Input records:
___

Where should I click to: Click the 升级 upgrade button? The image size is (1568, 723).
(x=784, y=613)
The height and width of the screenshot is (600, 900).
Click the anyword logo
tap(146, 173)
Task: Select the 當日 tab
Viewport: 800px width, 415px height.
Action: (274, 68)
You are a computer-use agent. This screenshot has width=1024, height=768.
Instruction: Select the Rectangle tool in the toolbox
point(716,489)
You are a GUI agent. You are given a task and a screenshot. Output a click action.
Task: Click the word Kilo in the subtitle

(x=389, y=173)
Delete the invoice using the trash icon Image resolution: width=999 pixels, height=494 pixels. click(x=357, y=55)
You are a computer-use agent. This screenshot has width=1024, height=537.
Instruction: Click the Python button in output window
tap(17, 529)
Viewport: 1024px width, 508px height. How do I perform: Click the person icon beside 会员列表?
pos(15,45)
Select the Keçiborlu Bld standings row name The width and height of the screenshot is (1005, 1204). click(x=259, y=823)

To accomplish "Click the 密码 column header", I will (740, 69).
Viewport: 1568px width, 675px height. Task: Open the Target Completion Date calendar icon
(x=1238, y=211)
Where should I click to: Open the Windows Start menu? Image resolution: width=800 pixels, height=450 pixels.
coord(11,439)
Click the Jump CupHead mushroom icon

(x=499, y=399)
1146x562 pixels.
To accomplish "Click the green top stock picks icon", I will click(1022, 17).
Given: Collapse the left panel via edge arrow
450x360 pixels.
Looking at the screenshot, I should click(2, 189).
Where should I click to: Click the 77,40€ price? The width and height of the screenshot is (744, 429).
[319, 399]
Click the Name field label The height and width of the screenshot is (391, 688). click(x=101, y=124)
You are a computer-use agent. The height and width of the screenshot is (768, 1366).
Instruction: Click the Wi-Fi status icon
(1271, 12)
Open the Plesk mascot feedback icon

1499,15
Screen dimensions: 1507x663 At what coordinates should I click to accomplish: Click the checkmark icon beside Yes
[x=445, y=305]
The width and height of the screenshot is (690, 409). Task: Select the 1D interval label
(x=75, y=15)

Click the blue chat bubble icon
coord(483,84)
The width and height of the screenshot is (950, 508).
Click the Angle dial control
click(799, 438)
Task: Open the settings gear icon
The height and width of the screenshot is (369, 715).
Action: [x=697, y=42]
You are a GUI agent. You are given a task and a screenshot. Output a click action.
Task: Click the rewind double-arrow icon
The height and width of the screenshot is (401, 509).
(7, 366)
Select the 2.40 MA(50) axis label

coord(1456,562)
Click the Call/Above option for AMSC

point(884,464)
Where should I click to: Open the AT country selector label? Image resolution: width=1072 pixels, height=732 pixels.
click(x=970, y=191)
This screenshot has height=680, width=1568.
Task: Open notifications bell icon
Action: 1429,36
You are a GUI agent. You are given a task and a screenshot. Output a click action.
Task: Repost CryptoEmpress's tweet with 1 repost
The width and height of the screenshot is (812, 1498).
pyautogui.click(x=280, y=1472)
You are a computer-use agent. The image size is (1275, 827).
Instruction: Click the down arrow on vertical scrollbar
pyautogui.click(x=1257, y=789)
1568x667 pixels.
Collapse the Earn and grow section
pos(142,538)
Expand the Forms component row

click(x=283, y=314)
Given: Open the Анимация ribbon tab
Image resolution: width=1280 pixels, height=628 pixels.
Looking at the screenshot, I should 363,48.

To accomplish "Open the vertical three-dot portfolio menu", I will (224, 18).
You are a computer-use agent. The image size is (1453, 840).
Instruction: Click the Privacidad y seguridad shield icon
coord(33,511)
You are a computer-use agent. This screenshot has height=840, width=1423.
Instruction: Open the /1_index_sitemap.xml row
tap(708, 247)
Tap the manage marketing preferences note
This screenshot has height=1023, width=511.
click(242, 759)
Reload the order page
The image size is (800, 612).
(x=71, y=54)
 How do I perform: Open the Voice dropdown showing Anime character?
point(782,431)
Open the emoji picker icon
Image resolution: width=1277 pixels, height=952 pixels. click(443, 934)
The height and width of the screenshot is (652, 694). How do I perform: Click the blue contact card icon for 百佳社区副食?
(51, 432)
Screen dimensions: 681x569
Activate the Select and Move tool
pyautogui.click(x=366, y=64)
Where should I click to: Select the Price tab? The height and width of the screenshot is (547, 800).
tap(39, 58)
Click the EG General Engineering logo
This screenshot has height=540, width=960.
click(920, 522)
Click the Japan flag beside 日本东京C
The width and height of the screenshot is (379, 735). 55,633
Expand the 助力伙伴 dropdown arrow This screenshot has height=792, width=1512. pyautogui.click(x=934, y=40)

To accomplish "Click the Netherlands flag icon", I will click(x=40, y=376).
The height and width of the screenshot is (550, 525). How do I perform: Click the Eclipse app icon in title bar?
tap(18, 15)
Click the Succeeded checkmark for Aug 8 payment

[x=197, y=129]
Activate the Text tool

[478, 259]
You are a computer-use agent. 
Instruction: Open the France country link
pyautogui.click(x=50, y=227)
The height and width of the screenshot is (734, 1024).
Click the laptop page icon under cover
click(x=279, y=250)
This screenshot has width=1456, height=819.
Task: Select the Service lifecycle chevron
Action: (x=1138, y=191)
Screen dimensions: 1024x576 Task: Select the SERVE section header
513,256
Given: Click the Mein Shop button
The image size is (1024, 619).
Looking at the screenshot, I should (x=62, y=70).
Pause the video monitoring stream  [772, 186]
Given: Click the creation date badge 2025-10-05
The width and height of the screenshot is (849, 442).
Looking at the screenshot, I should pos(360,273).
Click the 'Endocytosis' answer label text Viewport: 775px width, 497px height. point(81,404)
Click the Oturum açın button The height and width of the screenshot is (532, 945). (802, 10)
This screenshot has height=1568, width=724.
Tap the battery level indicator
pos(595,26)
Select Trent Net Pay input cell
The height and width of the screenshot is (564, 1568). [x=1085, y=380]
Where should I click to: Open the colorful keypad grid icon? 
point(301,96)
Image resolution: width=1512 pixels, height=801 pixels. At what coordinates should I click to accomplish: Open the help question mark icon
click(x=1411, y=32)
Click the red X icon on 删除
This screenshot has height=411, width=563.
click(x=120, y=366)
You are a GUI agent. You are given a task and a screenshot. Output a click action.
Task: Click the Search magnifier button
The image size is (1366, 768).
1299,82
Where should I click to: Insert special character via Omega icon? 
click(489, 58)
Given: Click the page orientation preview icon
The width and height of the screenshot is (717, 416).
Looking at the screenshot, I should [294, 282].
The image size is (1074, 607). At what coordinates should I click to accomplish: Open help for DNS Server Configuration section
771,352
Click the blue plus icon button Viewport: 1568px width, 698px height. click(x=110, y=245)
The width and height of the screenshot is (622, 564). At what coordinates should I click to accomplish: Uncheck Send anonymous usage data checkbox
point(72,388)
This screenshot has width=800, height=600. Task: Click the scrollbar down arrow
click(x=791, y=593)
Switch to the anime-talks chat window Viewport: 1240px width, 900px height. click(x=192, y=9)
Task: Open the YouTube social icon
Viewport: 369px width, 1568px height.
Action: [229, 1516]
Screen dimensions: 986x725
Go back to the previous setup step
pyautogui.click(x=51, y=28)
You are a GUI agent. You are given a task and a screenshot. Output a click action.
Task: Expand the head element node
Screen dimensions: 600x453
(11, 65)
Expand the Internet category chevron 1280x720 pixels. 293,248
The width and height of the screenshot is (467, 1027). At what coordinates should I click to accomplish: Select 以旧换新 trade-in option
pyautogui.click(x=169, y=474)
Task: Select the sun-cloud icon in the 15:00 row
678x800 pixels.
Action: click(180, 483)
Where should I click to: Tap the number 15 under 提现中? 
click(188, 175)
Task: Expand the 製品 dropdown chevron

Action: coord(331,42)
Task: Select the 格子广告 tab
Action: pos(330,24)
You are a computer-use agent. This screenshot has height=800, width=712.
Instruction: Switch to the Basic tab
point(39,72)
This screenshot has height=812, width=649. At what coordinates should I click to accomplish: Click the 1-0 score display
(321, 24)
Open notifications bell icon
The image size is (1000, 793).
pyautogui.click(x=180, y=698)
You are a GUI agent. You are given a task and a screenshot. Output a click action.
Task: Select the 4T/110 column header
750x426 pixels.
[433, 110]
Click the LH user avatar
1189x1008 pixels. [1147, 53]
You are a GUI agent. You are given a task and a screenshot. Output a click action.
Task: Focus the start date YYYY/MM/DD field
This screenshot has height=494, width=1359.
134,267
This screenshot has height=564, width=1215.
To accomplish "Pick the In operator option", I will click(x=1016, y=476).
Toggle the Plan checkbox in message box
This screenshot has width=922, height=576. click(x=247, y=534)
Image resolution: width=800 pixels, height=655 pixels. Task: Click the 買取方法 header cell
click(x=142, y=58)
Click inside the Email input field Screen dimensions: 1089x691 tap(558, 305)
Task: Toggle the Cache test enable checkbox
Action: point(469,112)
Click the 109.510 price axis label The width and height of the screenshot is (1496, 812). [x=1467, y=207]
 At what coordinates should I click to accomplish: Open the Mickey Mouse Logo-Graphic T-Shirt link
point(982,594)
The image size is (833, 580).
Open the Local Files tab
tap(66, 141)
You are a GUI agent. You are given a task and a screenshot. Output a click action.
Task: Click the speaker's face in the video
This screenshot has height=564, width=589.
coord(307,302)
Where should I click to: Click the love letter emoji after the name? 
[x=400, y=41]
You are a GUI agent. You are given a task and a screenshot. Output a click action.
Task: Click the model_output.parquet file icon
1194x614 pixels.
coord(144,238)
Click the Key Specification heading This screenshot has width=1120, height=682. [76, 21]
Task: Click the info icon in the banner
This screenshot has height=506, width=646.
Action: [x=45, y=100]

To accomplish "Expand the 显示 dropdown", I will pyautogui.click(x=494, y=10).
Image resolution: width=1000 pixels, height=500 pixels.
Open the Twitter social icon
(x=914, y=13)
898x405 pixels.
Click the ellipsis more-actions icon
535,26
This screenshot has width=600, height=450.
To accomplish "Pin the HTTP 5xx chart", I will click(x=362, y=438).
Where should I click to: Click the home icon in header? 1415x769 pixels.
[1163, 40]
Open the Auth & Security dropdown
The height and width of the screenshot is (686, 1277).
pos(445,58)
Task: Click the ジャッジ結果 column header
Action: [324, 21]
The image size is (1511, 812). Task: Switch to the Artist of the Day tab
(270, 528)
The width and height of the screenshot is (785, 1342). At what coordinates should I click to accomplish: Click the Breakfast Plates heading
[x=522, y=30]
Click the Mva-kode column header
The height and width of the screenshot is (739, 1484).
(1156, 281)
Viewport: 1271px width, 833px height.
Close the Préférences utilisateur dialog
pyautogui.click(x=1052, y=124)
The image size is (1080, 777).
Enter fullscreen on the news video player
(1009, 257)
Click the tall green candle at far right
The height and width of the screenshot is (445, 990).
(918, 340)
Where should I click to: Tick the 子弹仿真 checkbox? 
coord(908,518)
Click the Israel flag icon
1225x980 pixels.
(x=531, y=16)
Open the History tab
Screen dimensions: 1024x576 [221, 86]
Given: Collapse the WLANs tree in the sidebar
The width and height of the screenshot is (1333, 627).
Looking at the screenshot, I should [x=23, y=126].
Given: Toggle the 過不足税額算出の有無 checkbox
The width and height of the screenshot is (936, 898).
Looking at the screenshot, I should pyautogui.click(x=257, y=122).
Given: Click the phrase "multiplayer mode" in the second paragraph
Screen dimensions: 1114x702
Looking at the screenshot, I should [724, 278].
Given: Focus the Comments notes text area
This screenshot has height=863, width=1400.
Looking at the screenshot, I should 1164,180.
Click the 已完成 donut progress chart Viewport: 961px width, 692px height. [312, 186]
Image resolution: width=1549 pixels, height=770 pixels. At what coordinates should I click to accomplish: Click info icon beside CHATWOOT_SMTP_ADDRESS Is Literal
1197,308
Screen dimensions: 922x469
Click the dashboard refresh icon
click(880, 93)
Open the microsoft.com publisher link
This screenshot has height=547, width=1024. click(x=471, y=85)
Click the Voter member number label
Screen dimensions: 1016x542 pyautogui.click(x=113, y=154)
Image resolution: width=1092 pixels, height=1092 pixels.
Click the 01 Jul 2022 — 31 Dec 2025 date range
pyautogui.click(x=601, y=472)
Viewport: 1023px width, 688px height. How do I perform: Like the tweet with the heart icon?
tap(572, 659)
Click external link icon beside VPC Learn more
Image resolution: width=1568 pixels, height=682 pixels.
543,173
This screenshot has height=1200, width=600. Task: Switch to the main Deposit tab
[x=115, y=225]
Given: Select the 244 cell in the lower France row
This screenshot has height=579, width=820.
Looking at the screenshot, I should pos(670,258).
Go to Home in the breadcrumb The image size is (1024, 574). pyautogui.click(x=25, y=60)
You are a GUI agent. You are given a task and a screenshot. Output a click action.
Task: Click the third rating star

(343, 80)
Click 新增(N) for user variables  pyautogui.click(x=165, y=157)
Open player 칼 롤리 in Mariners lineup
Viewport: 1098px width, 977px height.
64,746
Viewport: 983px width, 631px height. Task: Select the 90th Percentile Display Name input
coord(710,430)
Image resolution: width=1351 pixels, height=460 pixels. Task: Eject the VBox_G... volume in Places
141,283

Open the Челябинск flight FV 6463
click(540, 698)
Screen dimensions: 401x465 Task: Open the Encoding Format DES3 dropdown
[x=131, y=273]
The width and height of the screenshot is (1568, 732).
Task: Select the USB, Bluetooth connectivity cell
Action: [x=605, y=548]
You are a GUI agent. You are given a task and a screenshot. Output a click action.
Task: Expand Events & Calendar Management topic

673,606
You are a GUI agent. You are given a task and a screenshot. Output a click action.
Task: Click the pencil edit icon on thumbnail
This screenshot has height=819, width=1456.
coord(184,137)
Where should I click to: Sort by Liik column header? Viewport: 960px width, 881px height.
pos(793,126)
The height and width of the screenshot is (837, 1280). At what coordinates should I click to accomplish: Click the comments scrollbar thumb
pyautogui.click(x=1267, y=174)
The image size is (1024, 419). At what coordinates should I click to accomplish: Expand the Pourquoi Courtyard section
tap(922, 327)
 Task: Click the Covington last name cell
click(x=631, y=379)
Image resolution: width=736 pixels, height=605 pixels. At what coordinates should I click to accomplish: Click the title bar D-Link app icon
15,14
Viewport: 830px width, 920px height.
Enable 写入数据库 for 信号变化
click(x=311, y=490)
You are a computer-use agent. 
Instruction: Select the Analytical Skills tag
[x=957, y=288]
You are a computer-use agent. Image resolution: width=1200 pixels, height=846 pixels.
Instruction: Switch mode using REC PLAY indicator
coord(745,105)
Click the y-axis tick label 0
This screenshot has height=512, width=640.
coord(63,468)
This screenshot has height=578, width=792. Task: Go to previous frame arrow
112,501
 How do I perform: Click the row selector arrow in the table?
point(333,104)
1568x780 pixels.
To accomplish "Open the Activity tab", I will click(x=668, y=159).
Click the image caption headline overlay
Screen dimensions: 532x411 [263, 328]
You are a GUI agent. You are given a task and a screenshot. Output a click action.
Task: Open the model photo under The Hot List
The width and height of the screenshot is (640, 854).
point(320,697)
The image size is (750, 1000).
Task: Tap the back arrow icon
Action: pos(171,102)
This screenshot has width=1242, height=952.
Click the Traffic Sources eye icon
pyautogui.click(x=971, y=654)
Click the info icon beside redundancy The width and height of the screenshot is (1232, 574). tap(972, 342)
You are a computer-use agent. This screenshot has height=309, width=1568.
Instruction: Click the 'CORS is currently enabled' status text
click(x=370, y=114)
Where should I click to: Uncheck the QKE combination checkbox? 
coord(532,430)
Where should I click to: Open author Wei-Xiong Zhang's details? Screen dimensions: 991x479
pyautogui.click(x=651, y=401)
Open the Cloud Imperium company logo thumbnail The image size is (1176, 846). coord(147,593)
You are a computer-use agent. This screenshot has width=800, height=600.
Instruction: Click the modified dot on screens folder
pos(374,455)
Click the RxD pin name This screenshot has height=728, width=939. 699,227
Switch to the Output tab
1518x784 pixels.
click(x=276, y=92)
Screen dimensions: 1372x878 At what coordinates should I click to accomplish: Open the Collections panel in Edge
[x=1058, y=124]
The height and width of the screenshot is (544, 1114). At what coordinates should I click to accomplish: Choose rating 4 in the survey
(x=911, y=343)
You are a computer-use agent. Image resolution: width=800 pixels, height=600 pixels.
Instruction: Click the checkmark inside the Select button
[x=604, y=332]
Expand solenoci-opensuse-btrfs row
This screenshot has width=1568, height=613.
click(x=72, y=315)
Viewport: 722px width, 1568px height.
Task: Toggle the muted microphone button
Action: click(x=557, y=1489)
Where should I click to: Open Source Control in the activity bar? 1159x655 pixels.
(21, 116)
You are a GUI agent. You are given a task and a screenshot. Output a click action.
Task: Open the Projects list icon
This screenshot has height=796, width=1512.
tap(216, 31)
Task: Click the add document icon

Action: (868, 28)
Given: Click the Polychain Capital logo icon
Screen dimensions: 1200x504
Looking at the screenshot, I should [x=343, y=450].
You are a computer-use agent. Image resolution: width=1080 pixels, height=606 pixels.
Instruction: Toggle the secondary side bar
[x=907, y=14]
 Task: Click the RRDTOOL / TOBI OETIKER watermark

___

Description of the task:
Each line above that contains "chart" must be copied out.

Solution to this exercise:
To accomplish "Pin the HTTP 5xx chart", I will click(x=362, y=438).
Click the 已完成 donut progress chart Viewport: 961px width, 692px height. [312, 186]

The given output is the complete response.